Incident management for data teams
Software engineers use a framework for incident management to resolve issues. Here's how to apply a few core incident management concepts to data teams.
Incident management is a critical practice for data teams to quickly identify and resolve pipeline and data reliability issues before they harm business operations. While traditionally used in software engineering, the core concepts also apply to managing data systems.
What is incident management?
For software companies, an incident is an unplanned interruption to service or reduction in quality of service. For data teams, an incident could arise from issues in data pipelines that lead to incorrect or missing data in dashboards and applications. For example, when executives see dashboards with missing or clearly erroneous data, it will generally create a fervor that cascades back through the organization to data engineers and scientists.
Implementing robust incident management practices allows data teams to identify issues early, mobilize to diagnose and resolve them, and prevent major business impacts. While incident management has been standard in software engineering and DevOps for years, many data teams are still building out these capabilities.
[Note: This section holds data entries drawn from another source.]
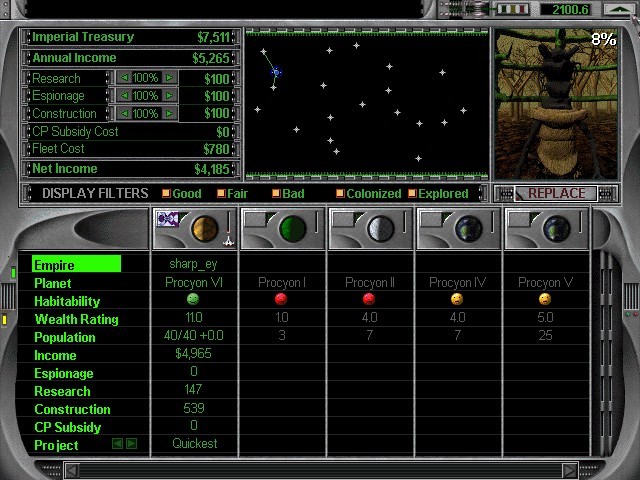Click the Procyon IV planet globe icon
Image resolution: width=640 pixels, height=480 pixels.
point(469,229)
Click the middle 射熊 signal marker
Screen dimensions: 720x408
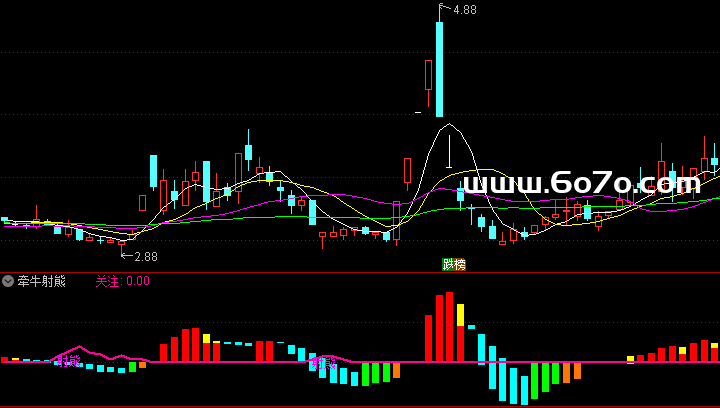pyautogui.click(x=322, y=363)
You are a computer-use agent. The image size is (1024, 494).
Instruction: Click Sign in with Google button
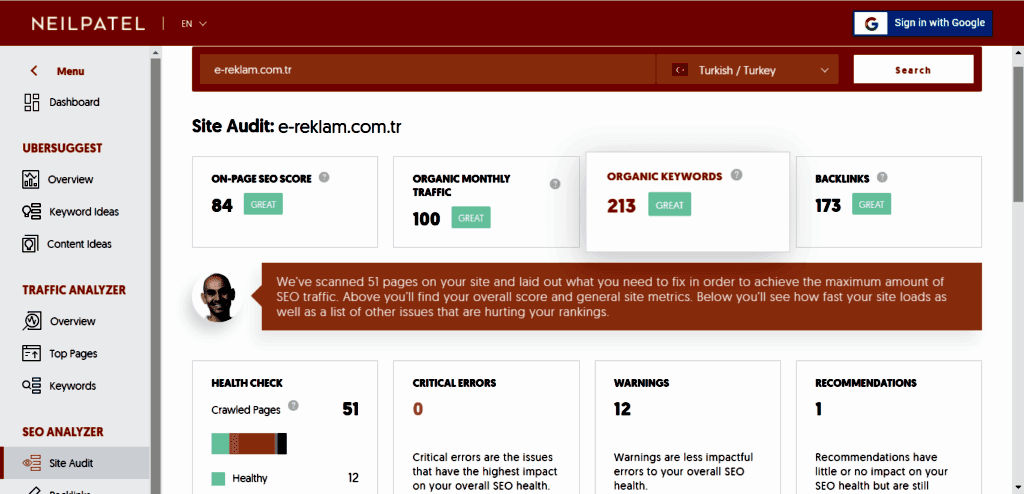(922, 23)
The incident management process
Incident management is multistep process, with the goal of detecting, diagnosing, and resolving incidents before they lead to significant disruption or impact.
The first step is detecting when an incident has occurred, ideally through automated monitoring and alerting rather than manual checks. Tools like Bigeye can automatically send alerts to the relevant stakeholders if the volume of data being output from a job suddenly drops, for example.
In terms of monitoring data systems, there are typically two types:
- Data pipeline monitoring - This focuses on monitoring the health and performance of the data pipelines themselves. It involves tracking metrics like:
- Data freshness - When each data table/asset was last updated
- Data volume - The number of rows flowing through the pipeline
- Job durations - How long each ETL job takes to run
Data pipeline monitoring helps ensure smooth data flow and identify bottlenecks. It is usually handled by data engineering teams.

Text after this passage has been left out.